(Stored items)
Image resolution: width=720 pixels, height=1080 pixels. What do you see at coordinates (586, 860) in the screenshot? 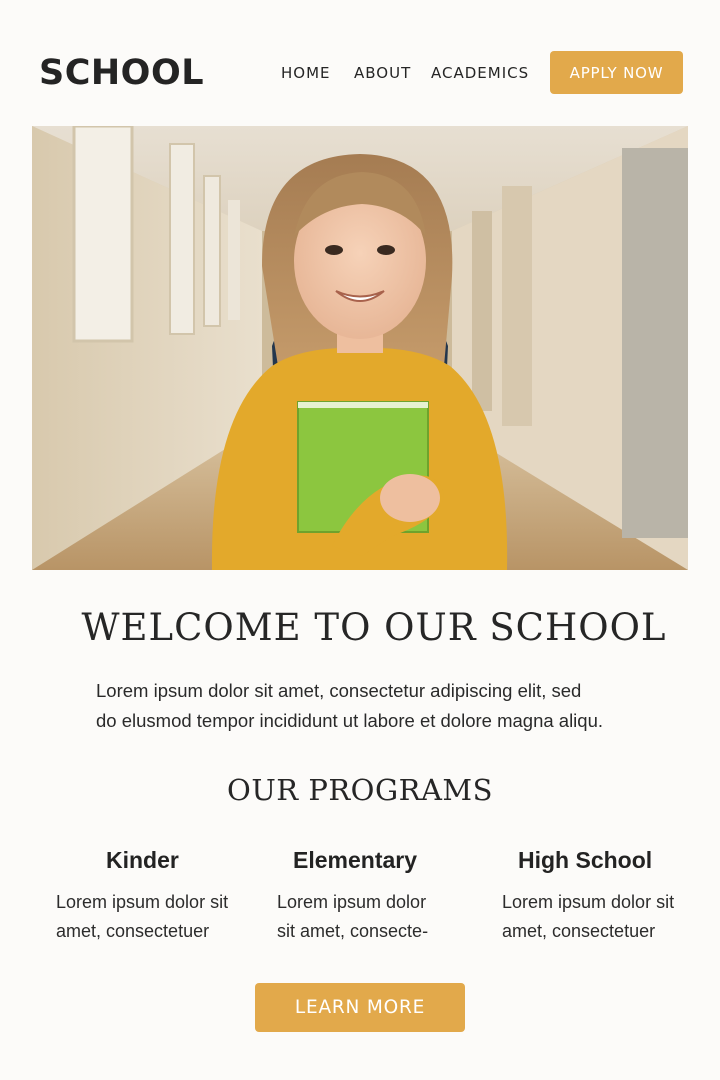
I see `program-name: High School` at bounding box center [586, 860].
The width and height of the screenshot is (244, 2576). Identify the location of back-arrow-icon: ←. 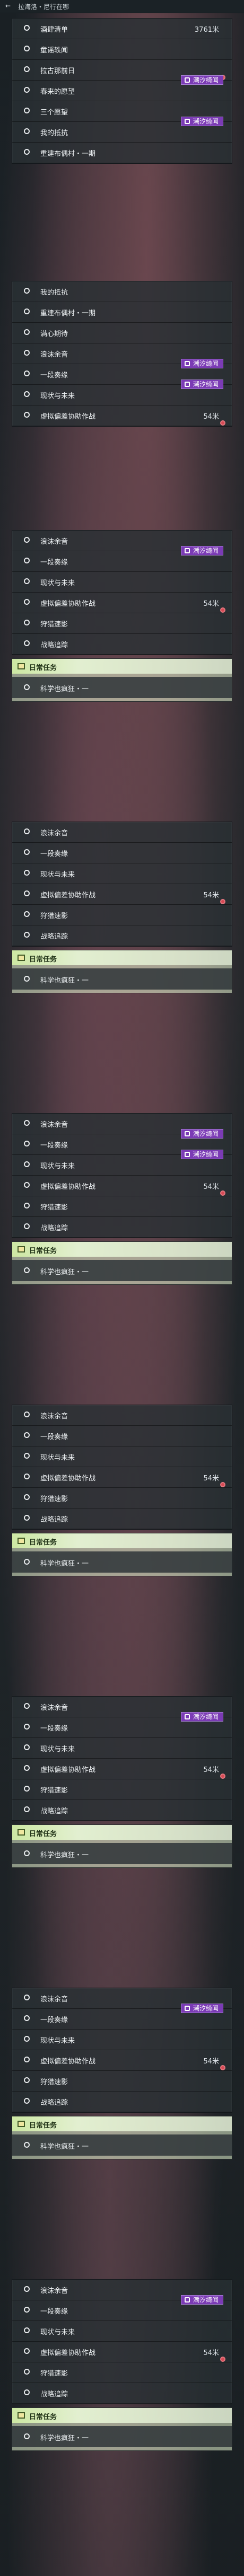
(8, 6).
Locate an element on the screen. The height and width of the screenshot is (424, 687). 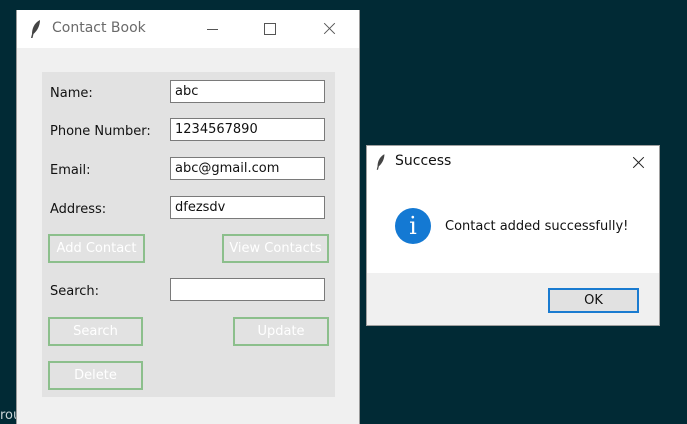
view-contacts-button: View Contacts is located at coordinates (276, 248).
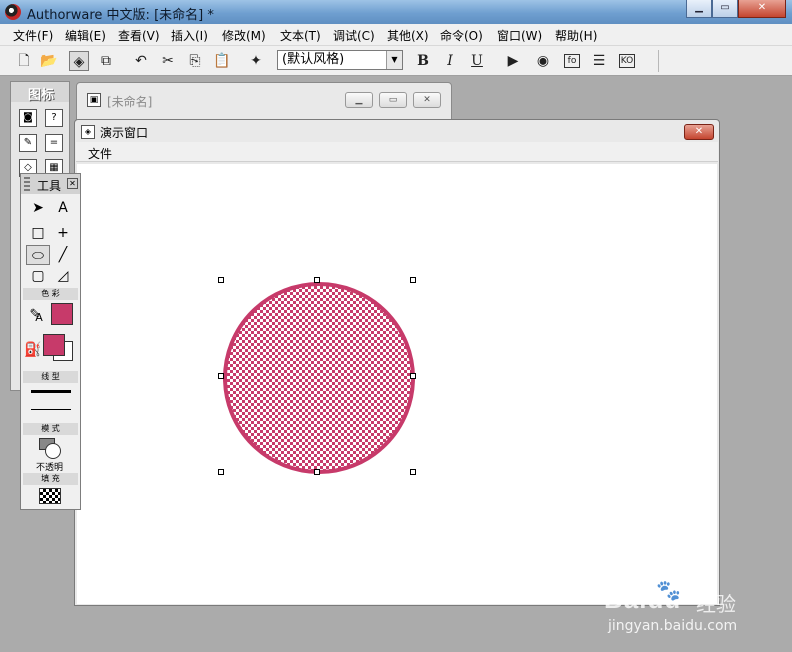  I want to click on undo-icon: ↶, so click(141, 61).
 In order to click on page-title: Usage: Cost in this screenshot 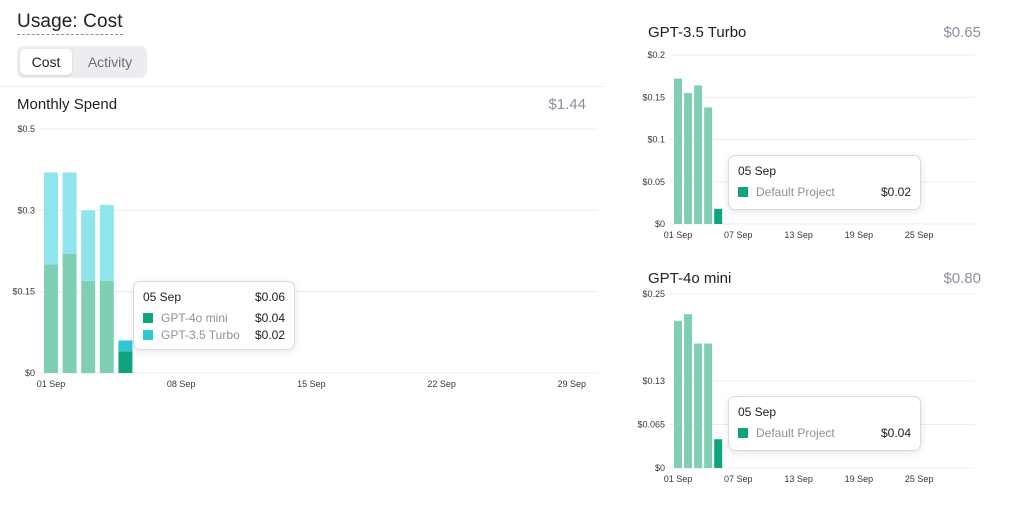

◆ **Task objective**
Please change "screenshot" to "screen capture" in everything from the line containing "Locate an element" down to the end of the rows, and repeat those lines without the pictures, leaving all else unchanged.

◆ **Answer for this exercise**
Locate an element on the screen. The height and width of the screen capture is (424, 687). 
view-contacts-button: View Contacts is located at coordinates (276, 248).
  I want to click on undo-icon: ↶, so click(141, 61).
 In order to click on page-title: Usage: Cost in this screen capture 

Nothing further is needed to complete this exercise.